* TO BE DONE *
Starting at the line containing "Given: Click the blue verified badge" and ending after the line containing "Looking at the", format the data below as a JSON list of strings with one string per line, omitting any blank lines.

* ROWS *
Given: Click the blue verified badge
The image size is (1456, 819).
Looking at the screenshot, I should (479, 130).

* * *

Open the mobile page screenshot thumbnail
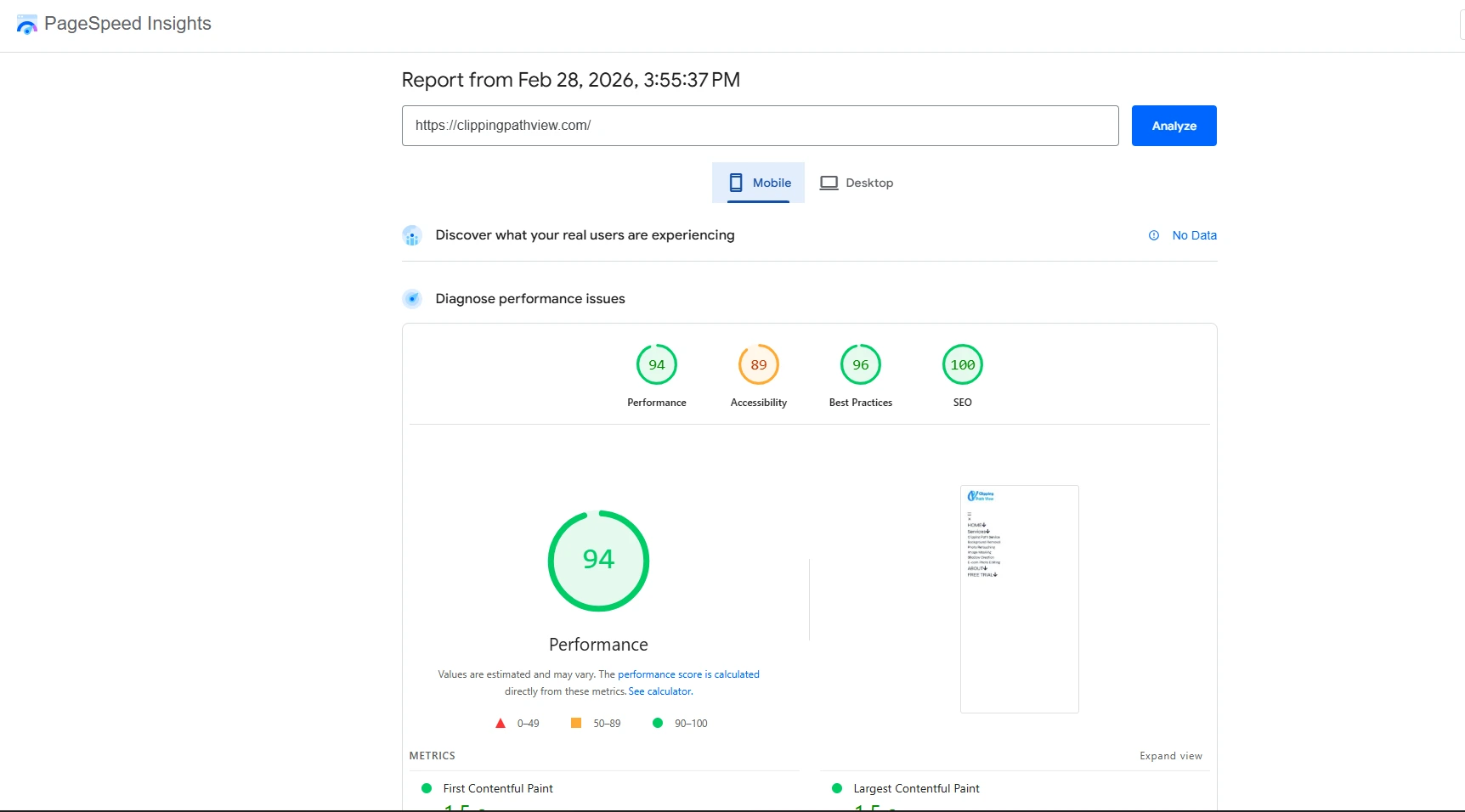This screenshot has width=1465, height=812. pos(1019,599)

* * *

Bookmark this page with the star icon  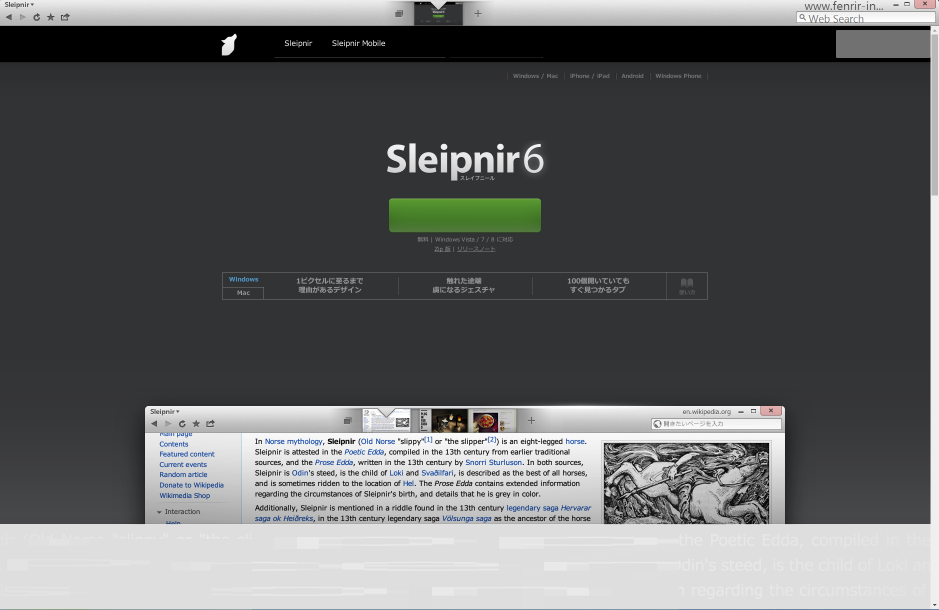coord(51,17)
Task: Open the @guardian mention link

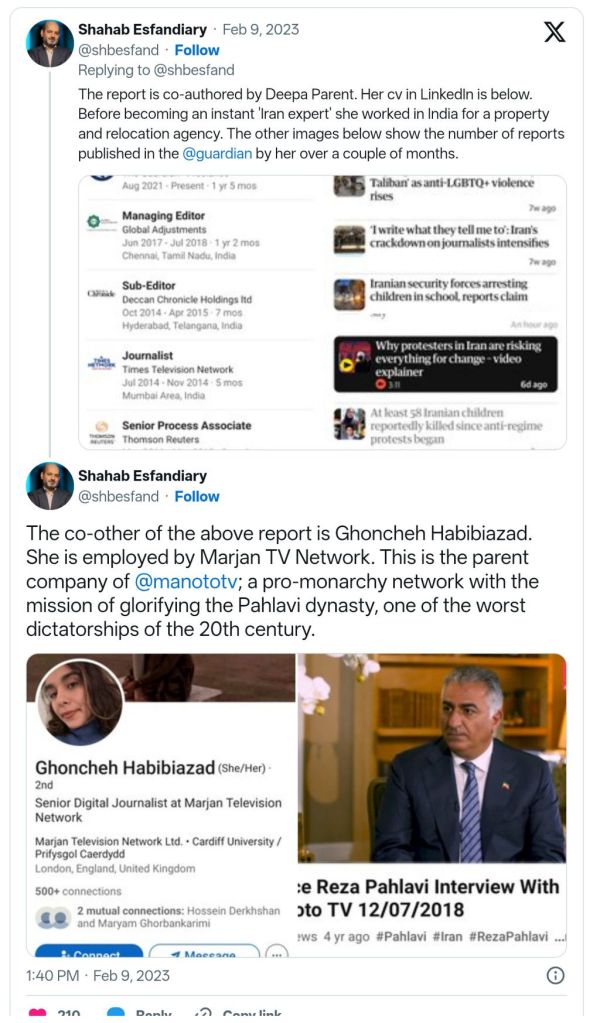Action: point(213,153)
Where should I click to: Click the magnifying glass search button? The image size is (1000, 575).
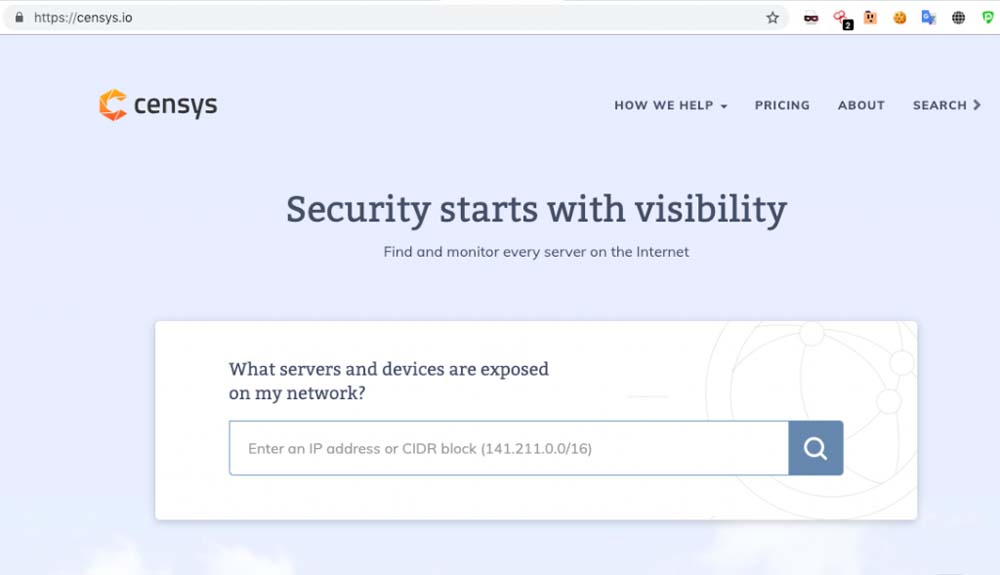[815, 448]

* THE SOLUTION *
[
  "Given: Click the blue verified badge",
  "The image size is (1456, 819).",
  "Looking at the screenshot, I should (479, 130)."
]